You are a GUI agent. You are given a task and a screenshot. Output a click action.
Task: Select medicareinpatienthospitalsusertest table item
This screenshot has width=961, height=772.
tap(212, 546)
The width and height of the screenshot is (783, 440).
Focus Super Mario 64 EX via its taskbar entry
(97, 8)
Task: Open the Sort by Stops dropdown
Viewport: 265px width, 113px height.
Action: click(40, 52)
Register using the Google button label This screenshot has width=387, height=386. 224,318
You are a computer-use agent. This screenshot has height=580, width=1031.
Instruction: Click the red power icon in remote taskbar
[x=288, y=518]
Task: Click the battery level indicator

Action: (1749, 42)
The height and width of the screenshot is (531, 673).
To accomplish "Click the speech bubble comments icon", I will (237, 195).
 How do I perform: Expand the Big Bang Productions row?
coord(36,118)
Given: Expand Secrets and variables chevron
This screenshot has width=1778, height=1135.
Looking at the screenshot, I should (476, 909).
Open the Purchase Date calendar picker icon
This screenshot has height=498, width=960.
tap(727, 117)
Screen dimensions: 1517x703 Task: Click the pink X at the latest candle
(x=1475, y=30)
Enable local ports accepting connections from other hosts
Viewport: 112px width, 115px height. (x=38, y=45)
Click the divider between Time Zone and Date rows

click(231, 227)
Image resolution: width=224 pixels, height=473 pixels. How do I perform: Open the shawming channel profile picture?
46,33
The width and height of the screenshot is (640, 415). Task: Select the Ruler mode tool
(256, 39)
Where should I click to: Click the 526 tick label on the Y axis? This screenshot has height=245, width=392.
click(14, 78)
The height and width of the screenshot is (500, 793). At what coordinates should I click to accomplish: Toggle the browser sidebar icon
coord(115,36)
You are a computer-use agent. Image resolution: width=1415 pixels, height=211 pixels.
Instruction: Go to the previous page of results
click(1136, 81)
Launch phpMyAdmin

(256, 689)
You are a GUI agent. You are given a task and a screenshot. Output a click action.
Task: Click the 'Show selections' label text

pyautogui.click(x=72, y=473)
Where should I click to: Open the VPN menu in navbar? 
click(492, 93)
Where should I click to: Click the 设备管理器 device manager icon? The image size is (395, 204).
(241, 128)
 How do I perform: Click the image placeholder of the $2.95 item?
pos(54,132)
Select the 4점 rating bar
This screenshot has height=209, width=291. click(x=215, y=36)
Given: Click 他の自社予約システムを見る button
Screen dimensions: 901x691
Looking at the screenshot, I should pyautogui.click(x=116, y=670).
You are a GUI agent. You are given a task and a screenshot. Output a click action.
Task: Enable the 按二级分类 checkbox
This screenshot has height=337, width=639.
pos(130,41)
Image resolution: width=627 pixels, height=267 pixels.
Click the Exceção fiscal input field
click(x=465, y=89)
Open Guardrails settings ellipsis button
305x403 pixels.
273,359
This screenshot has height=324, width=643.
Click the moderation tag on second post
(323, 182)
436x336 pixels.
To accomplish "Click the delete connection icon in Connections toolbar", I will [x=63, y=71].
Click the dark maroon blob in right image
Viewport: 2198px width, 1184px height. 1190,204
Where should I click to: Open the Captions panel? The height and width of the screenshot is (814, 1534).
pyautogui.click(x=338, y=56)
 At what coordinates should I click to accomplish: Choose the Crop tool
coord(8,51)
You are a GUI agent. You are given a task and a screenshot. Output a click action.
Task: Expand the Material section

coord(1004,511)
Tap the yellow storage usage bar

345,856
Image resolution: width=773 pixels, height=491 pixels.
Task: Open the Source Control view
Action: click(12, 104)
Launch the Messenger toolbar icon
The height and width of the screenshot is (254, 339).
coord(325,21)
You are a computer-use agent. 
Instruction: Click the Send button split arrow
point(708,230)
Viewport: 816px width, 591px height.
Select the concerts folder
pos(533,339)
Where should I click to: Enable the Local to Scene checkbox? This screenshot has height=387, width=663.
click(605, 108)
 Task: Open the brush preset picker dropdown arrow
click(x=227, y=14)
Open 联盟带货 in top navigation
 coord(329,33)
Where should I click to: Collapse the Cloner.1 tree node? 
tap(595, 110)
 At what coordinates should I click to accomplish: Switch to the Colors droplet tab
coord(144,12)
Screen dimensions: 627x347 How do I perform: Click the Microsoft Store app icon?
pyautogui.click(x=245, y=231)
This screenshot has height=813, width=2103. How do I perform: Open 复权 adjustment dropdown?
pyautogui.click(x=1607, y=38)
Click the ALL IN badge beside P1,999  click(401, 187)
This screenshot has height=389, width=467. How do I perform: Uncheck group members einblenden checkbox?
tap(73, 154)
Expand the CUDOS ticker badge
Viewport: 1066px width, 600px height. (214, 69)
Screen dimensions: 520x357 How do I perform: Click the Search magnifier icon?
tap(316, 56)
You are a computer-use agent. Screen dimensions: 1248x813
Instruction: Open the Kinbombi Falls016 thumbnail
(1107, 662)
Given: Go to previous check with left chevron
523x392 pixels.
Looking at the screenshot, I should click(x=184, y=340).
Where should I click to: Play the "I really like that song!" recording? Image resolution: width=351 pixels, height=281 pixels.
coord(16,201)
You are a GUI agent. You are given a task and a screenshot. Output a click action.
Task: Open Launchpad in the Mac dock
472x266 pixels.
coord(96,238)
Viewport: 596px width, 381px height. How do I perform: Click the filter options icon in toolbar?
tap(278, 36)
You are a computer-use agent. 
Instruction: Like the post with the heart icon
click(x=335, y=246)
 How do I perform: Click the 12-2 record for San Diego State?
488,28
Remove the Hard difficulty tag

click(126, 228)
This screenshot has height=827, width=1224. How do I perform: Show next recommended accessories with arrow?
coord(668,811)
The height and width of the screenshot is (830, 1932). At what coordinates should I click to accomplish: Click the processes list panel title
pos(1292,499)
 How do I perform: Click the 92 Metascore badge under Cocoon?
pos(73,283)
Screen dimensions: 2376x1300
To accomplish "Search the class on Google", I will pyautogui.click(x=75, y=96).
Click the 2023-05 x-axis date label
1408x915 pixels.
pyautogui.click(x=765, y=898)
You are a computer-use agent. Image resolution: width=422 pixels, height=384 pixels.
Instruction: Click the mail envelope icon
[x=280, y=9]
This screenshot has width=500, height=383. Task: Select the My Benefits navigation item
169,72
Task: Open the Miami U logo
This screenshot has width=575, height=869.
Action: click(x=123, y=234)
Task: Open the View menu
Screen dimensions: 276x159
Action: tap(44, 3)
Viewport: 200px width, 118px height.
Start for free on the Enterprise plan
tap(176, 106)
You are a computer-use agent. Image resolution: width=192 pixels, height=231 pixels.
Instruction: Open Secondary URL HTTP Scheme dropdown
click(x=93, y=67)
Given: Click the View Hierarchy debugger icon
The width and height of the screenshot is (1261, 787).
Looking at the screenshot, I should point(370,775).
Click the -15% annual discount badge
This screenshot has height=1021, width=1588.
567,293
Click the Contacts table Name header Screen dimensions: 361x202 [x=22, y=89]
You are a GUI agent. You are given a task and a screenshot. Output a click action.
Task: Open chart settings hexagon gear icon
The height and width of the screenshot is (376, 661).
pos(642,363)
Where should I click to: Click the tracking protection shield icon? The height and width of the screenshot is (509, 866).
======
- **What is expected**
Rewrite all of the lines above, changing every "taskbar" to "task bar" and leaving everything else as it is.

- **Written solution**
You are a GUI agent. You are given a task and a screenshot. Output a click action.
Task: Select medicareinpatienthospitalsusertest table item
This screenshot has width=961, height=772.
tap(212, 546)
The width and height of the screenshot is (783, 440).
Focus Super Mario 64 EX via its task bar entry
(97, 8)
Task: Open the Sort by Stops dropdown
Viewport: 265px width, 113px height.
Action: click(40, 52)
Register using the Google button label This screenshot has width=387, height=386. 224,318
You are a computer-use agent. This screenshot has height=580, width=1031.
Instruction: Click the red power icon in remote task bar
[x=288, y=518]
Task: Click the battery level indicator

Action: (1749, 42)
The height and width of the screenshot is (531, 673).
To accomplish "Click the speech bubble comments icon", I will (237, 195).
 How do I perform: Expand the Big Bang Productions row?
coord(36,118)
Given: Expand Secrets and variables chevron
This screenshot has width=1778, height=1135.
Looking at the screenshot, I should (476, 909).
Open the Purchase Date calendar picker icon
This screenshot has height=498, width=960.
tap(727, 117)
Screen dimensions: 1517x703 Task: Click the pink X at the latest candle
(x=1475, y=30)
Enable local ports accepting connections from other hosts
Viewport: 112px width, 115px height. (x=38, y=45)
Click the divider between Time Zone and Date rows

click(231, 227)
Image resolution: width=224 pixels, height=473 pixels. How do I perform: Open the shawming channel profile picture?
46,33
The width and height of the screenshot is (640, 415). Task: Select the Ruler mode tool
(256, 39)
Where should I click to: Click the 526 tick label on the Y axis? This screenshot has height=245, width=392.
click(14, 78)
The height and width of the screenshot is (500, 793). At what coordinates should I click to accomplish: Toggle the browser sidebar icon
coord(115,36)
You are a computer-use agent. Image resolution: width=1415 pixels, height=211 pixels.
Instruction: Go to the previous page of results
click(1136, 81)
Launch phpMyAdmin

(256, 689)
You are a GUI agent. You are given a task and a screenshot. Output a click action.
Task: Click the 'Show selections' label text

pyautogui.click(x=72, y=473)
Where should I click to: Open the VPN menu in navbar? 
click(492, 93)
Where should I click to: Click the 设备管理器 device manager icon? The image size is (395, 204).
(241, 128)
 How do I perform: Click the image placeholder of the $2.95 item?
pos(54,132)
Select the 4점 rating bar
This screenshot has height=209, width=291. click(x=215, y=36)
Given: Click 他の自社予約システムを見る button
Screen dimensions: 901x691
Looking at the screenshot, I should pyautogui.click(x=116, y=670).
You are a GUI agent. You are given a task and a screenshot. Output a click action.
Task: Enable the 按二级分类 checkbox
This screenshot has height=337, width=639.
pos(130,41)
Image resolution: width=627 pixels, height=267 pixels.
Click the Exceção fiscal input field
click(x=465, y=89)
Open Guardrails settings ellipsis button
305x403 pixels.
273,359
This screenshot has height=324, width=643.
Click the moderation tag on second post
(323, 182)
436x336 pixels.
To accomplish "Click the delete connection icon in Connections toolbar", I will [x=63, y=71].
Click the dark maroon blob in right image
Viewport: 2198px width, 1184px height. 1190,204
Where should I click to: Open the Captions panel? The height and width of the screenshot is (814, 1534).
pyautogui.click(x=338, y=56)
 At what coordinates should I click to accomplish: Choose the Crop tool
coord(8,51)
You are a GUI agent. You are given a task and a screenshot. Output a click action.
Task: Expand the Material section

coord(1004,511)
Tap the yellow storage usage bar

345,856
Image resolution: width=773 pixels, height=491 pixels.
Task: Open the Source Control view
Action: click(12, 104)
Launch the Messenger toolbar icon
The height and width of the screenshot is (254, 339).
coord(325,21)
You are a computer-use agent. 
Instruction: Click the Send button split arrow
point(708,230)
Viewport: 816px width, 591px height.
Select the concerts folder
pos(533,339)
Where should I click to: Enable the Local to Scene checkbox? This screenshot has height=387, width=663.
click(605, 108)
 Task: Open the brush preset picker dropdown arrow
click(x=227, y=14)
Open 联盟带货 in top navigation
 coord(329,33)
Where should I click to: Collapse the Cloner.1 tree node? 
tap(595, 110)
 At what coordinates should I click to accomplish: Switch to the Colors droplet tab
coord(144,12)
Screen dimensions: 627x347 How do I perform: Click the Microsoft Store app icon?
pyautogui.click(x=245, y=231)
This screenshot has height=813, width=2103. How do I perform: Open 复权 adjustment dropdown?
pyautogui.click(x=1607, y=38)
Click the ALL IN badge beside P1,999  click(401, 187)
This screenshot has height=389, width=467. How do I perform: Uncheck group members einblenden checkbox?
tap(73, 154)
Expand the CUDOS ticker badge
Viewport: 1066px width, 600px height. (214, 69)
Screen dimensions: 520x357 How do I perform: Click the Search magnifier icon?
tap(316, 56)
You are a computer-use agent. Screen dimensions: 1248x813
Instruction: Open the Kinbombi Falls016 thumbnail
(1107, 662)
Given: Go to previous check with left chevron
523x392 pixels.
Looking at the screenshot, I should click(x=184, y=340).
Where should I click to: Play the "I really like that song!" recording? Image resolution: width=351 pixels, height=281 pixels.
coord(16,201)
You are a GUI agent. You are given a task and a screenshot. Output a click action.
Task: Open Launchpad in the Mac dock
472x266 pixels.
coord(96,238)
Viewport: 596px width, 381px height. How do I perform: Click the filter options icon in toolbar?
tap(278, 36)
You are a computer-use agent. 
Instruction: Like the post with the heart icon
click(x=335, y=246)
 How do I perform: Click the 12-2 record for San Diego State?
488,28
Remove the Hard difficulty tag

click(126, 228)
This screenshot has height=827, width=1224. How do I perform: Show next recommended accessories with arrow?
coord(668,811)
The height and width of the screenshot is (830, 1932). At what coordinates should I click to accomplish: Click the processes list panel title
pos(1292,499)
 How do I perform: Click the 92 Metascore badge under Cocoon?
pos(73,283)
Screen dimensions: 2376x1300
To accomplish "Search the class on Google", I will pyautogui.click(x=75, y=96).
Click the 2023-05 x-axis date label
1408x915 pixels.
pyautogui.click(x=765, y=898)
You are a computer-use agent. Image resolution: width=422 pixels, height=384 pixels.
Instruction: Click the mail envelope icon
[x=280, y=9]
This screenshot has width=500, height=383. Task: Select the My Benefits navigation item
169,72
Task: Open the Miami U logo
This screenshot has width=575, height=869.
Action: click(x=123, y=234)
Task: Open the View menu
Screen dimensions: 276x159
Action: tap(44, 3)
Viewport: 200px width, 118px height.
Start for free on the Enterprise plan
tap(176, 106)
You are a computer-use agent. Image resolution: width=192 pixels, height=231 pixels.
Instruction: Open Secondary URL HTTP Scheme dropdown
click(x=93, y=67)
Given: Click the View Hierarchy debugger icon
The width and height of the screenshot is (1261, 787).
Looking at the screenshot, I should point(370,775).
Click the -15% annual discount badge
This screenshot has height=1021, width=1588.
567,293
Click the Contacts table Name header Screen dimensions: 361x202 [x=22, y=89]
You are a GUI agent. You are given a task and a screenshot. Output a click action.
Task: Open chart settings hexagon gear icon
The height and width of the screenshot is (376, 661).
pos(642,363)
Where should I click to: Click the tracking protection shield icon? The height and width of the screenshot is (509, 866).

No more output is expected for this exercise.